**TEXTABSCHNITT:**
· · · · ·

Am schwersten dürfte allerdings wiegen, dass Mozart schöne Musik gemacht hat. Denn das Werk des Klassikers ist erkennbar an ästhetischen Maßstäben orientiert, dies aber - und darin liegt seine Größe - in allem Anschein nach müheloser, im Wortsinne selbstverständlicher Weise. "Kultur ist das Selbstverständliche" (Oswald Spengler, Der Untergang des Abendlandes). Mozart braucht keinen Beipackzettel: Sein Opus liefert alles, was man zu dessen ästhetischer Bewertung benötigt, frei Haus mit. Dies ist bei hoher Kunst - man denke etwa an Shakespeare oder Michelangelo - meistens so.

Freilich wird der Fachwissenschaftler in den Partituren des Salzburgers, den Dramen des Mannes aus Stratford und den Skulpturen des Toskaners Dinge entdecken, die dem Laien verborgen bleiben. Aber dabei handelt es sich in der Regel um außerkünstlerische, für die ästhetische Bewertung irrelevante Dinge wie zum Beispiel einen bestimmten Zeitbezug. Darin unterscheidet sich die große alte von der postmodernen Kunst. Denn diese gewinnt viel zu häufig alles, was ihr Leben einhaucht, aus dem außerkünstlerischen, etwa dem politischen Bereich. In ästhetischer Hinsicht bleiben diese Werke gerne opak.

Spengler sprach ebenfalls im Untergang des Abendlandes davon, dass Mozart "in seiner Kunst" eine "ungezwungene Meisterschaft" besaß. Man könnte also sagen: Mozart verteidigen heißt die faustische Kultur verteidigen.

· · · · ·

(Koordinatendaten der Einträge)
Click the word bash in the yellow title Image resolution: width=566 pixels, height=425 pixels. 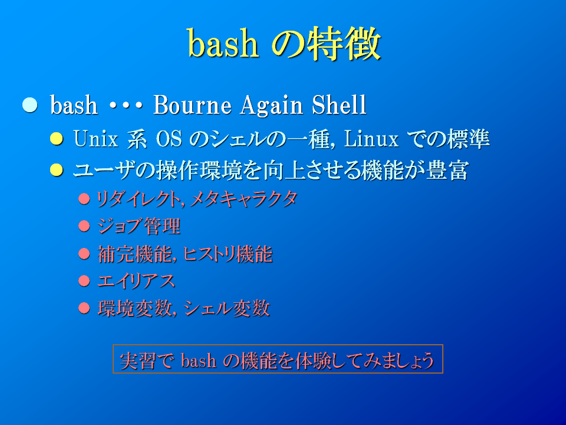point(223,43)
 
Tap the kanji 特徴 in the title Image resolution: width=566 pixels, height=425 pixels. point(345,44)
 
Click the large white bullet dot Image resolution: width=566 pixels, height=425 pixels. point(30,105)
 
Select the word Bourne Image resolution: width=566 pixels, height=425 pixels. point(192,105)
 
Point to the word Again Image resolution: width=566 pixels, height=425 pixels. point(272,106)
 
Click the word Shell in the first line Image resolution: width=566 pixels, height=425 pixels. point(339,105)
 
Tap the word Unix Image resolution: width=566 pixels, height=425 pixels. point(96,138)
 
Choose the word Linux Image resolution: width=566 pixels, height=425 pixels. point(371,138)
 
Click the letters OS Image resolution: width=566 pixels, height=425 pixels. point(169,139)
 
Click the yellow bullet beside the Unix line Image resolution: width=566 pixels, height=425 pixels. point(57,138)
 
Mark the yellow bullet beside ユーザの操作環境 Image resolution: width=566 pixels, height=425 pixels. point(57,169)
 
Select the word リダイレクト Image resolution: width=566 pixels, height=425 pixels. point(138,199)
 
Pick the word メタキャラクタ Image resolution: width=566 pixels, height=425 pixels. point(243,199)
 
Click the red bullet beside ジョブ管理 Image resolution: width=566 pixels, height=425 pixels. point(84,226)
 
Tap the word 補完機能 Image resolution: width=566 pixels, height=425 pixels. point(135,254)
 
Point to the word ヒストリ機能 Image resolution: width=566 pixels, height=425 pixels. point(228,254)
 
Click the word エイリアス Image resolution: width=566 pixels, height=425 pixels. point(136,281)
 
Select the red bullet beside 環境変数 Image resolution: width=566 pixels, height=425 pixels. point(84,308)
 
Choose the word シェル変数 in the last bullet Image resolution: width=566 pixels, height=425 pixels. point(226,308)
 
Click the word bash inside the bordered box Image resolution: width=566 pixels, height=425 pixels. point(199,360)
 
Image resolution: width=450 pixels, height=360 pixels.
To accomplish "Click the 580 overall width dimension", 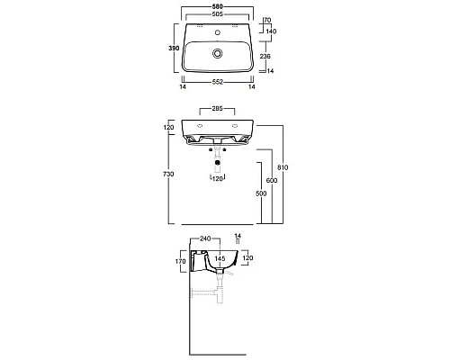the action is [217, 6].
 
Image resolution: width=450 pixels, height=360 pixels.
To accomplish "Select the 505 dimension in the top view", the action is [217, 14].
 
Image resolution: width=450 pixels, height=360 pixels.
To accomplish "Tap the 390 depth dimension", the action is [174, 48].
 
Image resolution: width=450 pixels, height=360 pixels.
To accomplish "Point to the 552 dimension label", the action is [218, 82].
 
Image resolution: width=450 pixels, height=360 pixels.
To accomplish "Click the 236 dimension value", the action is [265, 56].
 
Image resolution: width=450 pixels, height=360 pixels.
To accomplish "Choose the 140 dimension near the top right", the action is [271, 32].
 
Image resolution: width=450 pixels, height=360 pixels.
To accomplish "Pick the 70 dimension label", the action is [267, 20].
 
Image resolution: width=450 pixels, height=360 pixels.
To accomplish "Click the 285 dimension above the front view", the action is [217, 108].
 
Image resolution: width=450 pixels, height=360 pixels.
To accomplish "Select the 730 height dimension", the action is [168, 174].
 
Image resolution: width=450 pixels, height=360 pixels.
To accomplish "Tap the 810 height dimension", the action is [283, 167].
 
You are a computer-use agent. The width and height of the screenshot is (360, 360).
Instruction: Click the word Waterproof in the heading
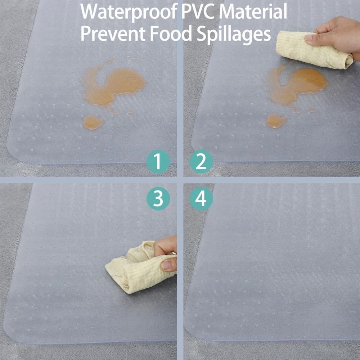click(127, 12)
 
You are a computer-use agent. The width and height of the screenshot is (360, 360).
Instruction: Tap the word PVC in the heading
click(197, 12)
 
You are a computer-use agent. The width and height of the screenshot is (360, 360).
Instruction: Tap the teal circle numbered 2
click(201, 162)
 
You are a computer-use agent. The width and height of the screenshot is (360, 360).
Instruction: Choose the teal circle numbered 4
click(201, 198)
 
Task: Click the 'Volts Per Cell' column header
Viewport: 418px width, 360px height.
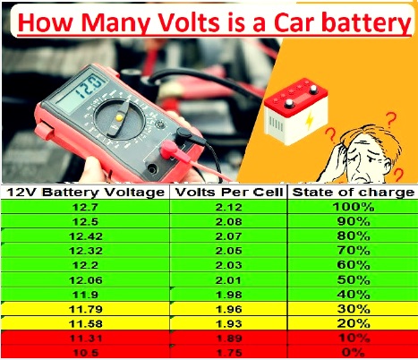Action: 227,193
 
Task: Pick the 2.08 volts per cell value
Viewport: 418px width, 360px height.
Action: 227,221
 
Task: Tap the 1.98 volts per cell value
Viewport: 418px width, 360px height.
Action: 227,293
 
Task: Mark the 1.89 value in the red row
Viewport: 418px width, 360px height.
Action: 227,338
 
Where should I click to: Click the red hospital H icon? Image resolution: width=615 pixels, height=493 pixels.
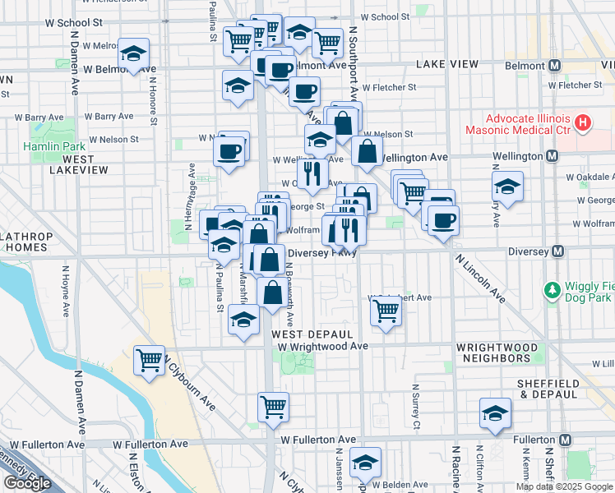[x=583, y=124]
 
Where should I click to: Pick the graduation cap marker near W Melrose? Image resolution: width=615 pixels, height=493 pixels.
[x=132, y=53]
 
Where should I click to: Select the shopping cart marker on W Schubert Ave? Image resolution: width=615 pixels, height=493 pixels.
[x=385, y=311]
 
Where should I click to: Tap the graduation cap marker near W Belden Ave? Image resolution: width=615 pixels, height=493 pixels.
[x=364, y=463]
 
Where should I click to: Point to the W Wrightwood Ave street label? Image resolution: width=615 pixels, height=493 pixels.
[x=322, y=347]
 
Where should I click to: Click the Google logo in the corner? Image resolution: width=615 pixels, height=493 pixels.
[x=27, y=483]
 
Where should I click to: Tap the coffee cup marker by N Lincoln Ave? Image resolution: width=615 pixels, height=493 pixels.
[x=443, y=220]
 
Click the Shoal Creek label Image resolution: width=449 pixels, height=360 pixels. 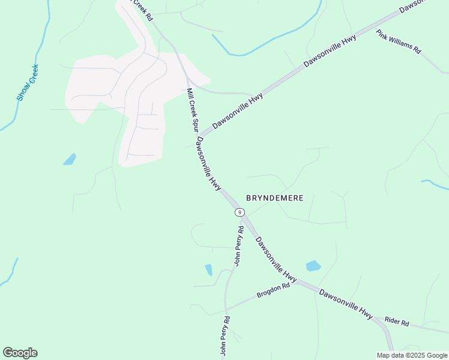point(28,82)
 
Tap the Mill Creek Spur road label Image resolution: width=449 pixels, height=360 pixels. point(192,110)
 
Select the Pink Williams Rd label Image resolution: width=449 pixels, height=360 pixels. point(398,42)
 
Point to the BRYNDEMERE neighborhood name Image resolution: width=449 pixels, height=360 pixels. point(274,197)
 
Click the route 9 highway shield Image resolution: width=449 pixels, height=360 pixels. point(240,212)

· · · · ·

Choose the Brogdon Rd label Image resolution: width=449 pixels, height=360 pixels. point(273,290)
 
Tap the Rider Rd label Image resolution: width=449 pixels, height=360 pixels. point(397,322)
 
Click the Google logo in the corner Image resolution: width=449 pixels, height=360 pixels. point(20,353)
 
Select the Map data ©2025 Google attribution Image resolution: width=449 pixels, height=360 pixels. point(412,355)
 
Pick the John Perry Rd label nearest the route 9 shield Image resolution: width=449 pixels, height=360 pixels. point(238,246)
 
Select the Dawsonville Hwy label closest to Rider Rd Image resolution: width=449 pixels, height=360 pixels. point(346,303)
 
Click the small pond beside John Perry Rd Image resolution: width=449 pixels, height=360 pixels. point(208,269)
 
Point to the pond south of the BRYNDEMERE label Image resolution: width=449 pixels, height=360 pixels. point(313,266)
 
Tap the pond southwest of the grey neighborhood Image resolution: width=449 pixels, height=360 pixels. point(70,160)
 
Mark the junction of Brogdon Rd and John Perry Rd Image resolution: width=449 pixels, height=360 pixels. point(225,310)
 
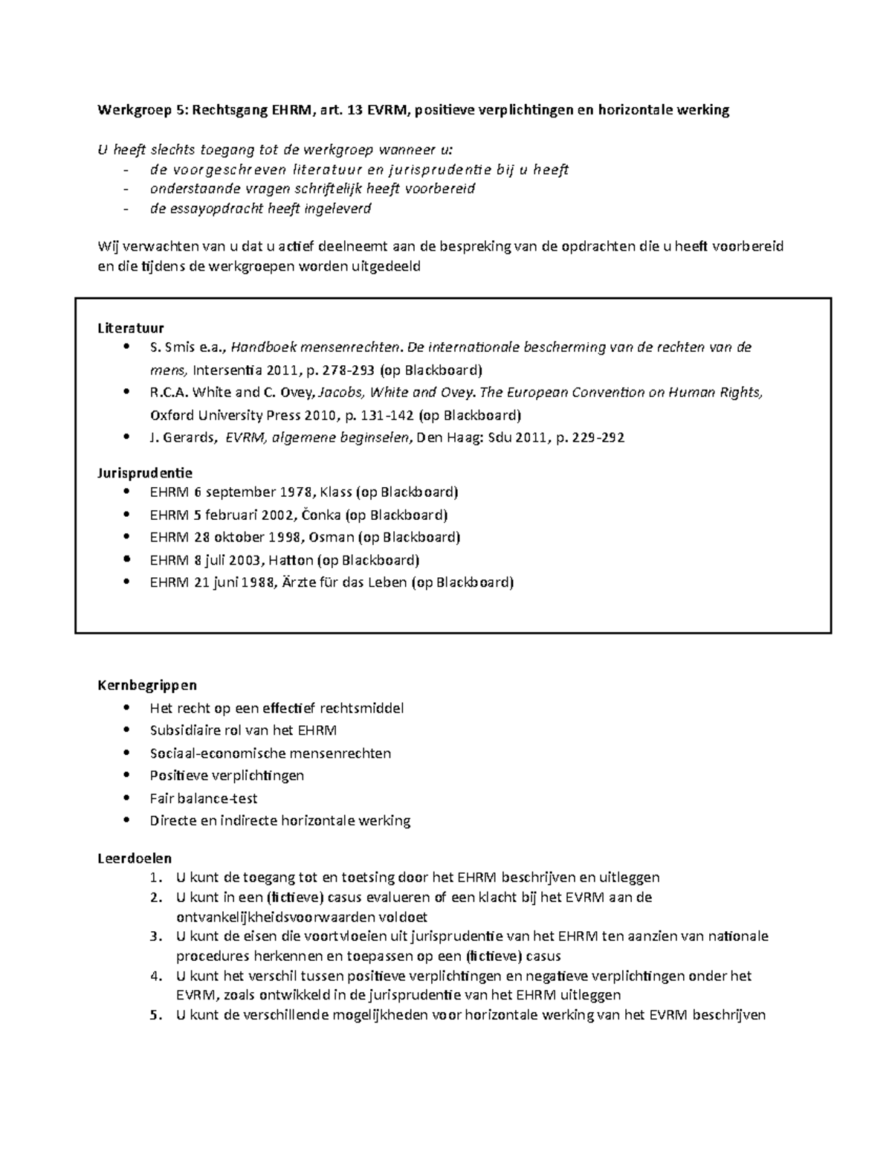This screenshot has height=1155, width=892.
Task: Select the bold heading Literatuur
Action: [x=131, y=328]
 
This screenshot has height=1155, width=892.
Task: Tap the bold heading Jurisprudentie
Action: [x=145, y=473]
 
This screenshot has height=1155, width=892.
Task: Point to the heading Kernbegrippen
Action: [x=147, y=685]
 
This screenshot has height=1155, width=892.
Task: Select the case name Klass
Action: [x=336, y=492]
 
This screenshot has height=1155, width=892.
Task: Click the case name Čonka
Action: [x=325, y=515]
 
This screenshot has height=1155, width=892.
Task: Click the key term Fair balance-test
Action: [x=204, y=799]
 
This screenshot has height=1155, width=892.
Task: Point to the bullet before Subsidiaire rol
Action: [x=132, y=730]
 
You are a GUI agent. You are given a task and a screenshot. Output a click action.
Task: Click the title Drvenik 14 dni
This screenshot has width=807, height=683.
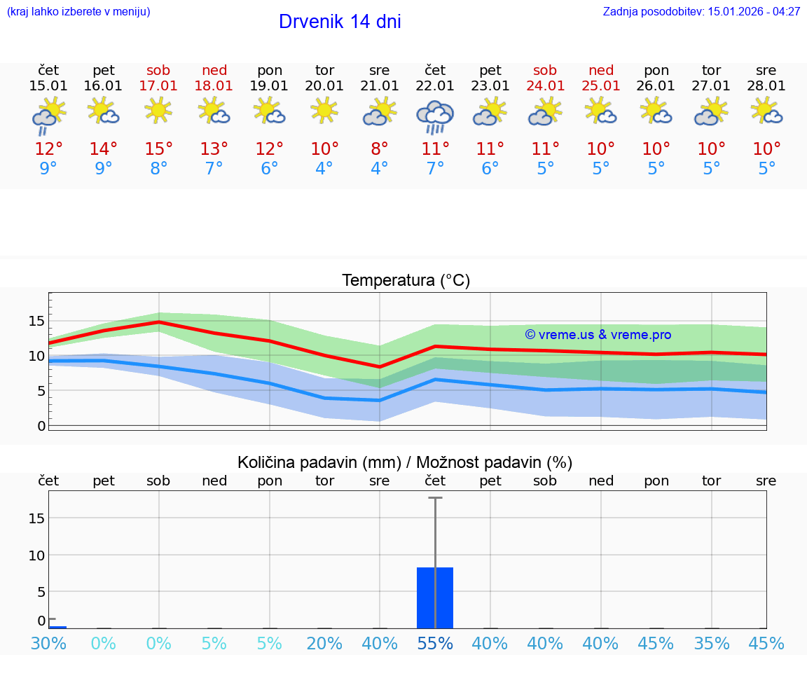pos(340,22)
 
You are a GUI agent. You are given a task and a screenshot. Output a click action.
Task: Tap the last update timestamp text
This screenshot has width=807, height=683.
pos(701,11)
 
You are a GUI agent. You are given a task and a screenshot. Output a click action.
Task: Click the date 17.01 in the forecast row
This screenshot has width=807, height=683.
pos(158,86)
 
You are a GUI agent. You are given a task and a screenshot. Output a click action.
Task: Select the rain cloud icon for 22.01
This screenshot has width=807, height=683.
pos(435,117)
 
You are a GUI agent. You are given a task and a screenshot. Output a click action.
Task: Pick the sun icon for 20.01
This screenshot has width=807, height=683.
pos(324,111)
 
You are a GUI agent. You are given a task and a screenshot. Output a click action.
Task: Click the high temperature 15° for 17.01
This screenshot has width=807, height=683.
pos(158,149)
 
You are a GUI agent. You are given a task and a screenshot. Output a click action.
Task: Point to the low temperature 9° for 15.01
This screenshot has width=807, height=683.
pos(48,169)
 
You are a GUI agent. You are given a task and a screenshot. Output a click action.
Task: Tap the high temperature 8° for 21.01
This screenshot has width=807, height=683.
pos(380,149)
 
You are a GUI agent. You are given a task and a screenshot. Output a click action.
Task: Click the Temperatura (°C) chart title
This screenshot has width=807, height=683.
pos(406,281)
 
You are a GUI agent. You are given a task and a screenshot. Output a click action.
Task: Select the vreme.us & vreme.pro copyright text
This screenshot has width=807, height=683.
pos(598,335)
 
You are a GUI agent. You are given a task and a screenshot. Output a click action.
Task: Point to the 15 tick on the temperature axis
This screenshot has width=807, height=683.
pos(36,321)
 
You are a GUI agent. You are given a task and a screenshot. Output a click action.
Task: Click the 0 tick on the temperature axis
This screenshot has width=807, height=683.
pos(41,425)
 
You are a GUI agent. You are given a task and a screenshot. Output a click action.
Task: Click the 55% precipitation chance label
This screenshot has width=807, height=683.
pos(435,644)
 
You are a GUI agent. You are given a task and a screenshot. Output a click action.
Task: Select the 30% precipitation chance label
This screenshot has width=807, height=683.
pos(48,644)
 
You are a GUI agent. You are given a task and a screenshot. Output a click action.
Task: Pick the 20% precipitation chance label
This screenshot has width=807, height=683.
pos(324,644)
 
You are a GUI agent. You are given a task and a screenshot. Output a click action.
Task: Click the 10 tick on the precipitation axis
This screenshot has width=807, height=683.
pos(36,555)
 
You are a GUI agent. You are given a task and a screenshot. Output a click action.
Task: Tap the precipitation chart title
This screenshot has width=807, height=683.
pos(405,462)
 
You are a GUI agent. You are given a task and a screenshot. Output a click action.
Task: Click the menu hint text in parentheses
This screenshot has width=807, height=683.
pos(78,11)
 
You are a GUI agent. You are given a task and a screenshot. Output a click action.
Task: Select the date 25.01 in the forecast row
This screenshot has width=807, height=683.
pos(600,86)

· · · · ·

**AUFGABE:** Übernimm aus dem Text über Mozart wörtlich den Teil, der mit „Freilich wird der“ beginnt und mit „Werke gerne opak.“ endet. Die Einträge stammen aus einer anderen Quelle.

**LÖSUNG:**
Freilich wird der Fachwissenschaftler in den Partituren des Salzburgers, den Dramen des Mannes aus Stratford und den Skulpturen des Toskaners Dinge entdecken, die dem Laien verborgen bleiben. Aber dabei handelt es sich in der Regel um außerkünstlerische, für die ästhetische Bewertung irrelevante Dinge wie zum Beispiel einen bestimmten Zeitbezug. Darin unterscheidet sich die große alte von der postmodernen Kunst. Denn diese gewinnt viel zu häufig alles, was ihr Leben einhaucht, aus dem außerkünstlerischen, etwa dem politischen Bereich. In ästhetischer Hinsicht bleiben diese Werke gerne opak.